[DIRECTIONS]: Among the entries, find the lines with the string "will" and report them.

[Stored items]:
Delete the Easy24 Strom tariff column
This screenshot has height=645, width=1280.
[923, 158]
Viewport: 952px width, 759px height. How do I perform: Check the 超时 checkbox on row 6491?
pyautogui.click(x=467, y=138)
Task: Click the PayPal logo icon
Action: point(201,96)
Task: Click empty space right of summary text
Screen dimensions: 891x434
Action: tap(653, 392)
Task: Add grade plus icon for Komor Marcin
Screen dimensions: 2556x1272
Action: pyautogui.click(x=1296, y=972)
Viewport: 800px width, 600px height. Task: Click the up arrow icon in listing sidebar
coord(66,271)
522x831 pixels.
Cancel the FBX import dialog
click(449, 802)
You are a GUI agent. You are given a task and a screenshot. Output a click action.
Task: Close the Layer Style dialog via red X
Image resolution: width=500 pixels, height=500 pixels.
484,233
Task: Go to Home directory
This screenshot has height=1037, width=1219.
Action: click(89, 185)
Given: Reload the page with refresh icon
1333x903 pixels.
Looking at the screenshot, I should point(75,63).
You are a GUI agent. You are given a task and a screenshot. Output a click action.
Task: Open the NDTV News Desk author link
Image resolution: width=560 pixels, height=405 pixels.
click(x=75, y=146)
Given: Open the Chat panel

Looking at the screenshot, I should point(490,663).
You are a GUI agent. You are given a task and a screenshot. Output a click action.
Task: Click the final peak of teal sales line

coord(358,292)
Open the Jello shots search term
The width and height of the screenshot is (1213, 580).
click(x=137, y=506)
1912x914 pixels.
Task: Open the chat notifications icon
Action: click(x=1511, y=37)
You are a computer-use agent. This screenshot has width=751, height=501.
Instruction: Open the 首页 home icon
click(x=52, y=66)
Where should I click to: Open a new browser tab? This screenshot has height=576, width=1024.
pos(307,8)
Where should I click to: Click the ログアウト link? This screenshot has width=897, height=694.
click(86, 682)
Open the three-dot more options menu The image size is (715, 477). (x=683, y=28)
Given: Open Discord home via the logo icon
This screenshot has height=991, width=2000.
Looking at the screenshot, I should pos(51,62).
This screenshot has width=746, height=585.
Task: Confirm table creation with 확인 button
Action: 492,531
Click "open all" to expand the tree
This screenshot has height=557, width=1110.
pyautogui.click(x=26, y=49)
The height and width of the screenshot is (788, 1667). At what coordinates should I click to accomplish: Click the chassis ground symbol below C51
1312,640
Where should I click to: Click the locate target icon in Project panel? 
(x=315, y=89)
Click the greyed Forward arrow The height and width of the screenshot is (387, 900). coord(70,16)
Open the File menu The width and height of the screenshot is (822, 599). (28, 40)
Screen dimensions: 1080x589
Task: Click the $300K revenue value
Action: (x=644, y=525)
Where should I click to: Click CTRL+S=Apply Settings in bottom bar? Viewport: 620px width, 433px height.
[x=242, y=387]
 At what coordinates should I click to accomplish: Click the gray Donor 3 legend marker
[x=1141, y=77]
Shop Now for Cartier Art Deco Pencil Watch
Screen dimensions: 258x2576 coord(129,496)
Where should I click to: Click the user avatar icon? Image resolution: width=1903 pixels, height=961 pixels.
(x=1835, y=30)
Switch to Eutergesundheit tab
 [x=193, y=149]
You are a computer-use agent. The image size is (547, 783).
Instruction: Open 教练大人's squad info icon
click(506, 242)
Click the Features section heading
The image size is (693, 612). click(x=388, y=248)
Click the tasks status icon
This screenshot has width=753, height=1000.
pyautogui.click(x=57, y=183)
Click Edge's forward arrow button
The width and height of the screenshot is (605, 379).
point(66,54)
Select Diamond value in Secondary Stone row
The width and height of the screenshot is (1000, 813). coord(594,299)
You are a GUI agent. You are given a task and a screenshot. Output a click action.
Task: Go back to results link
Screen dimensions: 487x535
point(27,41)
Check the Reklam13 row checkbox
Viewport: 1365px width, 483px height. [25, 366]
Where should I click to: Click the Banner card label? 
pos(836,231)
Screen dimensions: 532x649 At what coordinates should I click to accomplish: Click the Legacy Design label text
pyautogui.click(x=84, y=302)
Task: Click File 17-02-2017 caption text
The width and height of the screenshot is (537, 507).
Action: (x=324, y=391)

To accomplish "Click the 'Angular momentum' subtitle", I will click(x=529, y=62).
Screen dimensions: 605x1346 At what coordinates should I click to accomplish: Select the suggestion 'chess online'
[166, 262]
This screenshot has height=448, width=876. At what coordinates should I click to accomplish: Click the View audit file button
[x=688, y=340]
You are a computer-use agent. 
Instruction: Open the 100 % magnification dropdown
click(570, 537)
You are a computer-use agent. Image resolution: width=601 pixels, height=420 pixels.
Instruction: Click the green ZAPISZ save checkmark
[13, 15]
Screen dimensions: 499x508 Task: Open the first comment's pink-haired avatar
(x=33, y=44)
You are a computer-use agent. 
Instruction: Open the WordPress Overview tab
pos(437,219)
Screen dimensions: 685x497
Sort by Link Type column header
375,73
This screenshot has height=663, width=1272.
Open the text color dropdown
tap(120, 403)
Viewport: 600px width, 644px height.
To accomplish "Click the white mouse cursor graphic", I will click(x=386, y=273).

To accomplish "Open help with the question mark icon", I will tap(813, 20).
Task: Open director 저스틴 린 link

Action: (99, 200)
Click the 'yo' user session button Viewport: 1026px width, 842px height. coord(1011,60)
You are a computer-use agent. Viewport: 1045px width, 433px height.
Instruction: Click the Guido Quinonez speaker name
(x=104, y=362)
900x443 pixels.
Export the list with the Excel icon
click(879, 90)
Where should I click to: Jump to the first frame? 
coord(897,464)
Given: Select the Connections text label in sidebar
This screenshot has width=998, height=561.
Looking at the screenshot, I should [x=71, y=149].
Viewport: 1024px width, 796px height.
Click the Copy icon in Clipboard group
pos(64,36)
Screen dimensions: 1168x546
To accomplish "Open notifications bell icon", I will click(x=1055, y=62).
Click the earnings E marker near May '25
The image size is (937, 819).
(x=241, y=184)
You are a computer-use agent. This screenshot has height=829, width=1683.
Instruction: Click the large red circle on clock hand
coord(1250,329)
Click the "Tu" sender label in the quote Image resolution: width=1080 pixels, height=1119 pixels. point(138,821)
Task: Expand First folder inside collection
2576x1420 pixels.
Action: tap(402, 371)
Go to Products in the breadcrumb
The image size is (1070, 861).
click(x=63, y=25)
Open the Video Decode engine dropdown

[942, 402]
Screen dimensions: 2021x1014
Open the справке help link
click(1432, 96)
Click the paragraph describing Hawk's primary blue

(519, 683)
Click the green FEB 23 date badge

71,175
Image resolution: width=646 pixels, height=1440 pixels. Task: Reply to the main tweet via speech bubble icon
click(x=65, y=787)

[RESPONSE]:
To accomplish "Click the 'Angular momentum' subtitle", I will click(x=529, y=62).
To accomplish "Click the white mouse cursor graphic", I will click(x=386, y=273).
To accomplish "Open help with the question mark icon", I will tap(813, 20).
To accomplish "Open notifications bell icon", I will click(x=1055, y=62).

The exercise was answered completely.